Flexible furlough: what you need to know

Hayley Marles, Senior Associate Solicitor at DAS Law, looks at ‘Flexible Furlough’.

17th June 2020

The current situation for businesses large and small is unprecedented. We are all grappling on many levels with Covid-19 and the impact it has had and continues to have on our workforces.

Of course the government announced a package of support for businesses on 20 March and the package together with its guidance has been updated some seven times since. The Coronavirus Job Retention Scheme (CJRS) was born and in the first week of the claims portal opening, the value of claims was in excess of £1.5 billion.

But now it’s all change and employers are left trying to understand how the recently ‘flexible’ CJRS can be used as we come out of lockdown and more businesses reopen and bring back their workforces.

A quick recap

Just as a recap. The current CJRS allows employees to be furloughed and employers can claim 80% of their pay up to £2,500. Employers can then top up the remaining 20% if they choose or enter into agreement with employees to amend their terms and conditions. Employees cannot work whilst furloughed and a furlough period is a minimum of 3 weeks. For full details and useful FAQ’s around the current CJRS, please see our FAQs for businesses.

What is going to change?

If you wanted to place employees on furlough then you needed to have done it before 10 June 2020. This was the last date for furloughing employees under the original scheme, meaning they could be furloughed for the full three weeks before the scheme changes.

Over the next few months, the government plans to ease the financial burden for businesses bringing employees back by taking away the CJRS gradually.

July 2020

From 1 July 2020, we will have a ‘flexible furlough’. This change is designed to allow employees to be brought back from furlough on a part time basis. In practice, it means employees can work part time but still be on furlough for the remainder of their contracted hours.

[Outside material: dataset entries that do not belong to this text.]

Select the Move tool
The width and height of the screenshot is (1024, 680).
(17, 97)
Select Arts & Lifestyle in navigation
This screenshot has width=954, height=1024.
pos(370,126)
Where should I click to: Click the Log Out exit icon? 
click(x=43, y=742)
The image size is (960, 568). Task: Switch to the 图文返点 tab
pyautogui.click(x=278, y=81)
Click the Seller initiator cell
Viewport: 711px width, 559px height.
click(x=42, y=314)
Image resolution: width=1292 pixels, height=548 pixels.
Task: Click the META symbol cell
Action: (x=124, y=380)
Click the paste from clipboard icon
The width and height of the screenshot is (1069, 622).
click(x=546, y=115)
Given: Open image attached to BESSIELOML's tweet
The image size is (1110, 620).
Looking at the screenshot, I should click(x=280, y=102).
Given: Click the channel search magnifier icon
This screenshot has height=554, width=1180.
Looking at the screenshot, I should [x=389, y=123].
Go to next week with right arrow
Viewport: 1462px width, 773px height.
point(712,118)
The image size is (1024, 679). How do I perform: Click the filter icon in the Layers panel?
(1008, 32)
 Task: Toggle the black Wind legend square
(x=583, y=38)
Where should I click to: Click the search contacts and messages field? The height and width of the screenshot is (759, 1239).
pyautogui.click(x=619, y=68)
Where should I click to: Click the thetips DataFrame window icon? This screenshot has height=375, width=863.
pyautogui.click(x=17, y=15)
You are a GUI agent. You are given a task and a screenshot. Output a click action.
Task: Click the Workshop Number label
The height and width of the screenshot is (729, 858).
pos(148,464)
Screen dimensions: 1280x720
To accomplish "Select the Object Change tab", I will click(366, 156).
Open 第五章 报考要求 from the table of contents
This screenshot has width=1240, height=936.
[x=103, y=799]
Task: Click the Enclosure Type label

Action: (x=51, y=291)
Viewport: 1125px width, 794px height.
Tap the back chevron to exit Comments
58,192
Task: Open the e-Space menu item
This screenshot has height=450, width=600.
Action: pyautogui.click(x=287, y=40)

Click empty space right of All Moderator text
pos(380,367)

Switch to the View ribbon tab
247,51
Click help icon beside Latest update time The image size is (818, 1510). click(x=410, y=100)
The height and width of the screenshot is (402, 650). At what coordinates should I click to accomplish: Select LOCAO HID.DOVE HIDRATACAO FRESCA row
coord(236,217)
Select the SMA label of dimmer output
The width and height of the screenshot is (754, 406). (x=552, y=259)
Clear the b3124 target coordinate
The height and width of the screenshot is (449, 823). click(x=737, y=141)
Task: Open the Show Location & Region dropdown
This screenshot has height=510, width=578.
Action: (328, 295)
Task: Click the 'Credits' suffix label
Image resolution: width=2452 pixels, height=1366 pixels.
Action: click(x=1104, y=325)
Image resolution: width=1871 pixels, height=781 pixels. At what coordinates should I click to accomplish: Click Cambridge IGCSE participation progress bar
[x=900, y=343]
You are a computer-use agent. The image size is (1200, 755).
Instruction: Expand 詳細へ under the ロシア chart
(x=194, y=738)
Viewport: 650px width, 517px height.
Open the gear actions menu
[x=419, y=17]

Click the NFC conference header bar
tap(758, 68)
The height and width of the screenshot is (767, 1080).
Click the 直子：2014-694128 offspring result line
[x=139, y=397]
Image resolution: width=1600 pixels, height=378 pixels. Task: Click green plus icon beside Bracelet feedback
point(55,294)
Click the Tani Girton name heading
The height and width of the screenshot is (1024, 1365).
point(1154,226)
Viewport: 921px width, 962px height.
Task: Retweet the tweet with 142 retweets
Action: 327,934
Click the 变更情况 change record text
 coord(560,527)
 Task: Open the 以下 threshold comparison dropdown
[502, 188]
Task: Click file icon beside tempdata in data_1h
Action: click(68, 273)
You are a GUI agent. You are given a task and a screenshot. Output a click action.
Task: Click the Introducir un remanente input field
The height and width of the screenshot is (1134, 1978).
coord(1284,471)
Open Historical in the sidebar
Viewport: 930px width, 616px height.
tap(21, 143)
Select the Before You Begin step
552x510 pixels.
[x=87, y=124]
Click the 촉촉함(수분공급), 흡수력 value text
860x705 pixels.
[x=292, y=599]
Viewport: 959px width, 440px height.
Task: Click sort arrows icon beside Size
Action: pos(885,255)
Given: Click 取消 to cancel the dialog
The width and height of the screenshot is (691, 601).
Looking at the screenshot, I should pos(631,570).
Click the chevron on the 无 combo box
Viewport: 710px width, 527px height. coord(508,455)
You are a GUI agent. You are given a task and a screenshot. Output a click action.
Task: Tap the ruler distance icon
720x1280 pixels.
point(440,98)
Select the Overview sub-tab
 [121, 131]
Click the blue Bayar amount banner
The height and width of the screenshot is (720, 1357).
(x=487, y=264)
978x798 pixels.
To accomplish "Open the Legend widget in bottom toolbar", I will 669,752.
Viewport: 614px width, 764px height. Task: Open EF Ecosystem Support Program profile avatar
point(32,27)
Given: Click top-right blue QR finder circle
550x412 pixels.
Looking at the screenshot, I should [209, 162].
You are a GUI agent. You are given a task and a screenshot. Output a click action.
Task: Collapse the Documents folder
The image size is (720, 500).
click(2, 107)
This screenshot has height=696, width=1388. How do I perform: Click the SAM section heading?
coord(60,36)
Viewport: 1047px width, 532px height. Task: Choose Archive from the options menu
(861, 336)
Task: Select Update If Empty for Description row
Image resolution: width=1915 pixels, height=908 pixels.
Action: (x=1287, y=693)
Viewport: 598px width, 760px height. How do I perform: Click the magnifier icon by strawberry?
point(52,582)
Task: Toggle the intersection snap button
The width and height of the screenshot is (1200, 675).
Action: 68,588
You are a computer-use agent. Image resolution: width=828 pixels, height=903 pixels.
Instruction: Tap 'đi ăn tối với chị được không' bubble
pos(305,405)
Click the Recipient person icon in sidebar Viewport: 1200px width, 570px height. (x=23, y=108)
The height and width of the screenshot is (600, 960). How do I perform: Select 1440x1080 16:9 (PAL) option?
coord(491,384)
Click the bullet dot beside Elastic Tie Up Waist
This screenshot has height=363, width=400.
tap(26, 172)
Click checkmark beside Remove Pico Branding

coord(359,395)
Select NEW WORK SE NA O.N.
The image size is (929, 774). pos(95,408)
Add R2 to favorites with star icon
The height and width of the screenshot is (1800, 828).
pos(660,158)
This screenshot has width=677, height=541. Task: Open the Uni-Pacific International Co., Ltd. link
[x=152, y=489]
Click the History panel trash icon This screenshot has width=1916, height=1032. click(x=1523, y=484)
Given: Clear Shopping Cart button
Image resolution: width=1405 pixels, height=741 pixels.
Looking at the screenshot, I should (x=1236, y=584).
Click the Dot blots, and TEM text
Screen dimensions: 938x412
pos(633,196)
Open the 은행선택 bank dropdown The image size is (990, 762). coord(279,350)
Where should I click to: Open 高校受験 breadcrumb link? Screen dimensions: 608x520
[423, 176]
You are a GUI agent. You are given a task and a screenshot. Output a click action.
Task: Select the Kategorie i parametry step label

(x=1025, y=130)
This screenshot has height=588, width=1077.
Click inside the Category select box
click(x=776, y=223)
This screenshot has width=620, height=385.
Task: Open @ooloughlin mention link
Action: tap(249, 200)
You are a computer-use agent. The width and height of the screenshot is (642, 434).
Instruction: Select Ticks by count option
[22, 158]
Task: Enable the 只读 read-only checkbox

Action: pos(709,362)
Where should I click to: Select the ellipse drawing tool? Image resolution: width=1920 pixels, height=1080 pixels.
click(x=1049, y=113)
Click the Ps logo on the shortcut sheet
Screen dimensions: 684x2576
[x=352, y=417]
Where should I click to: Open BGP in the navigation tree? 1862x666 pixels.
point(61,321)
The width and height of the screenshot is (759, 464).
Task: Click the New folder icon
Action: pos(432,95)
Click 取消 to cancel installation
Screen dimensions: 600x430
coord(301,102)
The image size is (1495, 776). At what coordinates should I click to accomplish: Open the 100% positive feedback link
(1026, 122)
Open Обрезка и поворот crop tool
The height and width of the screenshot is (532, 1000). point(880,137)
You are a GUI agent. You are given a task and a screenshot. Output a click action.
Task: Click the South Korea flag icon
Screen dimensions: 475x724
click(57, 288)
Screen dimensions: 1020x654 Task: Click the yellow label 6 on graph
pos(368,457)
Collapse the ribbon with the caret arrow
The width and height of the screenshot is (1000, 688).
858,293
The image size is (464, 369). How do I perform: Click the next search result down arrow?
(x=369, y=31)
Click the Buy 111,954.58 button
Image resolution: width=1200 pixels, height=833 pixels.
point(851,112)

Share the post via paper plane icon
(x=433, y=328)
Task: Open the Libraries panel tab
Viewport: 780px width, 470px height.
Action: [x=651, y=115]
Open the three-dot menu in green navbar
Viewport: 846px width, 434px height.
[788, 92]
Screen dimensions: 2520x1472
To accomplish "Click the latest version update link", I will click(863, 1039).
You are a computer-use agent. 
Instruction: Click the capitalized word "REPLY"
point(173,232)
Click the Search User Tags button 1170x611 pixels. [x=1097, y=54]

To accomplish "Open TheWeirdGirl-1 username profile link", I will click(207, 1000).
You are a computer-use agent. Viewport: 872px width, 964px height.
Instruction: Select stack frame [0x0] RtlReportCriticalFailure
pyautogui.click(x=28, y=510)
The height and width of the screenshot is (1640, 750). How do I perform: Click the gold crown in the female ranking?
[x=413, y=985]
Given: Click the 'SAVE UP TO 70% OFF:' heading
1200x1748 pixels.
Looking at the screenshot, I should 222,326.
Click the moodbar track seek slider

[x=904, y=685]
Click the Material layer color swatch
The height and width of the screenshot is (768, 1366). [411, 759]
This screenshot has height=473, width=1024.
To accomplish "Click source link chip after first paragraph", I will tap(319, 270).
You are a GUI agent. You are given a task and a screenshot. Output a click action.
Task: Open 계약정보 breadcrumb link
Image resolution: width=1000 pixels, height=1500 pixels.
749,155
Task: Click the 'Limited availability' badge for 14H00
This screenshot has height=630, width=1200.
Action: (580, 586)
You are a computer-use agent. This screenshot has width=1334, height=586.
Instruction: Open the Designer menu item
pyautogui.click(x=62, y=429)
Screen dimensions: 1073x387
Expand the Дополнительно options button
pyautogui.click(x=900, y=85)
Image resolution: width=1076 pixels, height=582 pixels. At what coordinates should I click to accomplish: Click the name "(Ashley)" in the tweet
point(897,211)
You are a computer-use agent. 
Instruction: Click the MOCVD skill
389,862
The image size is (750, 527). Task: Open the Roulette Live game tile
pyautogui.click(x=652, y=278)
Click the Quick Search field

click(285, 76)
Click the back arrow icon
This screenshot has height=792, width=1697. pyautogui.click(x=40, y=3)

Whilst it might be daunting and a bit of a logistical nightmare to organised, this is a really positive move for businesses that need workers for a percentage of the time but struggling with the requirement that during furlough, employees cannot work. Remember that difficulty we had around Directors being furloughed but not able to carry out any work other than statutory duties? Well that goes away now as those key individuals can be brought back to work but a saving still made whilst they are furloughed for a proportion of the time.

This change will assist those employees that are struggling with being isolated at home and perhaps those that can manage childcare now that some children will be returning to school. Importantly, employers need to ensure that when selecting those that are returning on a part time basis, this is considering objectively and without any discrimination.

August 2020

From 1 August, employers cannot claim national insurance and pension contributions back from the Government via the Scheme.

September 2020

Instead of reimbursing 80% of your workers’ pay up to £2,500, this will change from 1 September. You will be reimbursed 70% of salary for your employees but importantly, the maximum is reduced to £2,190. Employers are required to provide a top-up to the pay to 80%, if this is agreed with the employee.

October 2020

The reimbursement will decrease again from 1 October to 60%. The scheme will pay the maximum will stay the same (£2,190). Again, employers are to top this up to 80%, if this has been agreed with the employee previously.

After eight months, the furlough scheme will close on 31 October and employees will be released from furlough if they have not been already and employers will have to be ready to take them back to work at the agreed contractual capacity unless consultation has taken place with workers to amend working hours.

Disclaimer: This information is for general guidance regarding rights and responsibilities and is not formal legal advice as no lawyer-client relationship has been created. Note that the information was accurate at the time of publication but laws may have since changed.